Since 1975, "conversion kits" had begun being sold in magazines like High Times. The thing to realize, though, is that cocaine was still a boutique drug. Basers consumed large amounts of it. It was mostly practiced by entertainment professionals and business execs. Richard Pryor's accident brought basing to public attention.
A street manual from 1979 does not include baking soda. A Rolling Stone article from 1980 says that kits contained Ammonia or baking soda, and were added to ether. It can be presumed that the ingredients of the kits were not disclosed to the buyer. The article says that free base was not sold but made from street coke. For some time, though it could have been a trade secret among the dealers or kit makers. Free base cocaine is not as stable as Cocaine Hcl, but crack doesn't exactly sit around.

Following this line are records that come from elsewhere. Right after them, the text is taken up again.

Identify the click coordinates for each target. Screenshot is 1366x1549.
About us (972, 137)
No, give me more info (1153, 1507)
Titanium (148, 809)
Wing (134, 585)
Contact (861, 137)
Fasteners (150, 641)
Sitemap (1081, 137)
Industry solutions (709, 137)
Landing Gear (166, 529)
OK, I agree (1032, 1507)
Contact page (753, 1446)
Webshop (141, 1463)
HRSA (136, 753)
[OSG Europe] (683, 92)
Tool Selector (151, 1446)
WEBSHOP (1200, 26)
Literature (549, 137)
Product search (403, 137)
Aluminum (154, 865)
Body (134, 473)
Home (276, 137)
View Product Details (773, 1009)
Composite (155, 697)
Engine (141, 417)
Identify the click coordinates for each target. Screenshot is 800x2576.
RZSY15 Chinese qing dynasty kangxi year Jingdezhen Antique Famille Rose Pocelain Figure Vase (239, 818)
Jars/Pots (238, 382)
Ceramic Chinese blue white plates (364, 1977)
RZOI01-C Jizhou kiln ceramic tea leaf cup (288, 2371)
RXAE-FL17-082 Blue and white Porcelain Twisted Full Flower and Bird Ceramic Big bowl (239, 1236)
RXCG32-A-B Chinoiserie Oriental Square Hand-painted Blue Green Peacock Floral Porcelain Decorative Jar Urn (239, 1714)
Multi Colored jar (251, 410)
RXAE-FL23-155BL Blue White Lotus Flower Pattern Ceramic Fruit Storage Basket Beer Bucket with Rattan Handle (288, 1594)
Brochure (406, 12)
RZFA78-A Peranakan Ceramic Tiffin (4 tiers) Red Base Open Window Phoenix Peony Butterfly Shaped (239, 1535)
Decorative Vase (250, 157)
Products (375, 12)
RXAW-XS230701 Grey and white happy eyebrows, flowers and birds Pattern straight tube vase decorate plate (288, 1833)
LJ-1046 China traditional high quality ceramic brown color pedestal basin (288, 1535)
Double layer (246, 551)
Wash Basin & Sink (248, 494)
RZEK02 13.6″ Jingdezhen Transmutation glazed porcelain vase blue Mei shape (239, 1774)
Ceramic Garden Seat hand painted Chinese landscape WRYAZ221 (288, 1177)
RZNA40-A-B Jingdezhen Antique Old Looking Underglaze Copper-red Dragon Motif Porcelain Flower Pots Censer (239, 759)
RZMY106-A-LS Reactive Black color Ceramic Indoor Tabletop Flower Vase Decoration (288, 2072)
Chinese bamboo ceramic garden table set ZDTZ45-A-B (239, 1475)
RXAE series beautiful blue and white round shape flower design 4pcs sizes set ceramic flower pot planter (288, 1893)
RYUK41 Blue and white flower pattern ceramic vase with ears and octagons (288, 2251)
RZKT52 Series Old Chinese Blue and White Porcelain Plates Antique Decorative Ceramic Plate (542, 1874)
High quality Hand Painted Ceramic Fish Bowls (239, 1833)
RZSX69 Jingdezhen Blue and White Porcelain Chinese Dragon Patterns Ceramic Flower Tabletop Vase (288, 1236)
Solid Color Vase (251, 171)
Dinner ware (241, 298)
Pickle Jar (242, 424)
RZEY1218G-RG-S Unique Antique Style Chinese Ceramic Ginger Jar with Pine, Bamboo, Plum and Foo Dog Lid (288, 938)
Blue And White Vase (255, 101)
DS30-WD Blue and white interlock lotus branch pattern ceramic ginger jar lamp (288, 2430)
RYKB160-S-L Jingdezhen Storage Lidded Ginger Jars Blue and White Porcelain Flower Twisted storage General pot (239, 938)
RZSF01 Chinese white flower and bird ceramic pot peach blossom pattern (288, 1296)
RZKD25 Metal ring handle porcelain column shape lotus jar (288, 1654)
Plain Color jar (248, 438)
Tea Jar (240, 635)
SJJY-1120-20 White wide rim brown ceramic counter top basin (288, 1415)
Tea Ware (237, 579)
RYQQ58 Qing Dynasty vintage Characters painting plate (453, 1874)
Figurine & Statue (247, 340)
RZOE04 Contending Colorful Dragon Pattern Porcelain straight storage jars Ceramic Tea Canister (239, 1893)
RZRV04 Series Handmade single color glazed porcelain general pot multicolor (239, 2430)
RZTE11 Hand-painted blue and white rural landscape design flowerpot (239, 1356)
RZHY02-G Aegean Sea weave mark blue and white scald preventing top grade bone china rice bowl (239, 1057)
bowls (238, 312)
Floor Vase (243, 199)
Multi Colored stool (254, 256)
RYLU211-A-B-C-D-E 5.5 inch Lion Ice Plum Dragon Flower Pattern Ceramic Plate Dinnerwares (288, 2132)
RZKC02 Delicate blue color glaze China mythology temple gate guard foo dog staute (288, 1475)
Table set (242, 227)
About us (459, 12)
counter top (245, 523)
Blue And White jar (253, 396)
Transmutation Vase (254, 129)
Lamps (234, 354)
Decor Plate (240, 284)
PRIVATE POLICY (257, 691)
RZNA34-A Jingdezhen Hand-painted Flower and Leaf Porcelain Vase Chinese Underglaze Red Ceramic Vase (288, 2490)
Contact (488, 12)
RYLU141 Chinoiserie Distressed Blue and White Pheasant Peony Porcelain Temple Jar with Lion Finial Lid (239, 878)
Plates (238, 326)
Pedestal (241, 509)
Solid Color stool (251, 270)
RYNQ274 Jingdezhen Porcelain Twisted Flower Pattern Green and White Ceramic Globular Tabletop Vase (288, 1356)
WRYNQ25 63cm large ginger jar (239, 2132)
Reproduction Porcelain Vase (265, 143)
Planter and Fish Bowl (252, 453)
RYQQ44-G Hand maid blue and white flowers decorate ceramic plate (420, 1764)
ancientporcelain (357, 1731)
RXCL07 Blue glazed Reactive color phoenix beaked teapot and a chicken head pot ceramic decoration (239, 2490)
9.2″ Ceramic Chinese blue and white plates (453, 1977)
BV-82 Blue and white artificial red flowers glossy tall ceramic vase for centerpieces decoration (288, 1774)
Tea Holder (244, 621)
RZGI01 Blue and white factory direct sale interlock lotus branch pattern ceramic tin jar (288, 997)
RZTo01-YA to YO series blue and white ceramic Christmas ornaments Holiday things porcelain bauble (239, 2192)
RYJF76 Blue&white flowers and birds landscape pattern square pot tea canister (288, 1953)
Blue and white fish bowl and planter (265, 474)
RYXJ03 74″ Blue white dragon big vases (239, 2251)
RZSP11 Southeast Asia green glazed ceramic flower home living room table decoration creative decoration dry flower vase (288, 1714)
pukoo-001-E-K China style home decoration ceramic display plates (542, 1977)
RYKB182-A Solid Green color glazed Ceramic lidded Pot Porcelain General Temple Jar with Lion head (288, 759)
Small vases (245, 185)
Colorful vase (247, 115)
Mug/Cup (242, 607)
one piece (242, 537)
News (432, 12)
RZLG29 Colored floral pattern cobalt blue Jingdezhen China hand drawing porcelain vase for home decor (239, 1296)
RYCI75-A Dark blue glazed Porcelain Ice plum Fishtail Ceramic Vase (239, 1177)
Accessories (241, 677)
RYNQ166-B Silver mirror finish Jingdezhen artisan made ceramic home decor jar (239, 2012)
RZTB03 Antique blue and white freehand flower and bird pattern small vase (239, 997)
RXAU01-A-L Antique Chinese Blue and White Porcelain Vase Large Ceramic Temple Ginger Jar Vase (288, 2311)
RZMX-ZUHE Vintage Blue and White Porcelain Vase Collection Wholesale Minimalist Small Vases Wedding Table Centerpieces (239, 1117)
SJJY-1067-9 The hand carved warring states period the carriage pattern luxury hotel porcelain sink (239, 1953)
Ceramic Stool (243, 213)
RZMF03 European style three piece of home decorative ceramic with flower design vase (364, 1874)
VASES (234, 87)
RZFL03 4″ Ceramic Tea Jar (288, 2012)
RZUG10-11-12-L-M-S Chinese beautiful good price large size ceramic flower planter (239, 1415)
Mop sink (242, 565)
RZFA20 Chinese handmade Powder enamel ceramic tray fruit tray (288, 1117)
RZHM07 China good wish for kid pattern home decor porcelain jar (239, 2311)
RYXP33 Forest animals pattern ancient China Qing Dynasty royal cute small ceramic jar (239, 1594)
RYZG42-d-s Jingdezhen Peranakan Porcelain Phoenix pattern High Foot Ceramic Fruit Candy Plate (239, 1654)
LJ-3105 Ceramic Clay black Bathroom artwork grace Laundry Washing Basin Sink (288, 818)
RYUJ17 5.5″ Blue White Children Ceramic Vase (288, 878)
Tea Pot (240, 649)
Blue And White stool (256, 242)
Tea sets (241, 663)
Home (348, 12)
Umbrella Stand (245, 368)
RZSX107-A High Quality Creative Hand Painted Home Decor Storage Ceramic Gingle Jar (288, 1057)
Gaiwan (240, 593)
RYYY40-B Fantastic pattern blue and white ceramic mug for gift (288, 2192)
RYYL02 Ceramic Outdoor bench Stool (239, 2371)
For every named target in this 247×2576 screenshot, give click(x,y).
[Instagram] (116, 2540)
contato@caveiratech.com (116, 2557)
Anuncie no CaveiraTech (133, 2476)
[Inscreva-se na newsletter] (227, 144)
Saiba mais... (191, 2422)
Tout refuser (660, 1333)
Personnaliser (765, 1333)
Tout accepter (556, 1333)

When cocaine hit the masses in the 80's, it probably became common practice among free basers. These were people who could afford to buy cocaine and make it themselves for the sake of purity. Crack dealers would probably have continued to use the old Ammonia and Ether formula for efficiency. Regardless, the scourge of the rich became the plight of the poor.
I just wrote this whole answer, and now I realized that baking soda has nothing to do with safety. It was switching from ether to water. While it seems simple, it does not appear to mentioned at all in the period mentioned (up to 1980). Nor was it easy for the average American to find cocaine.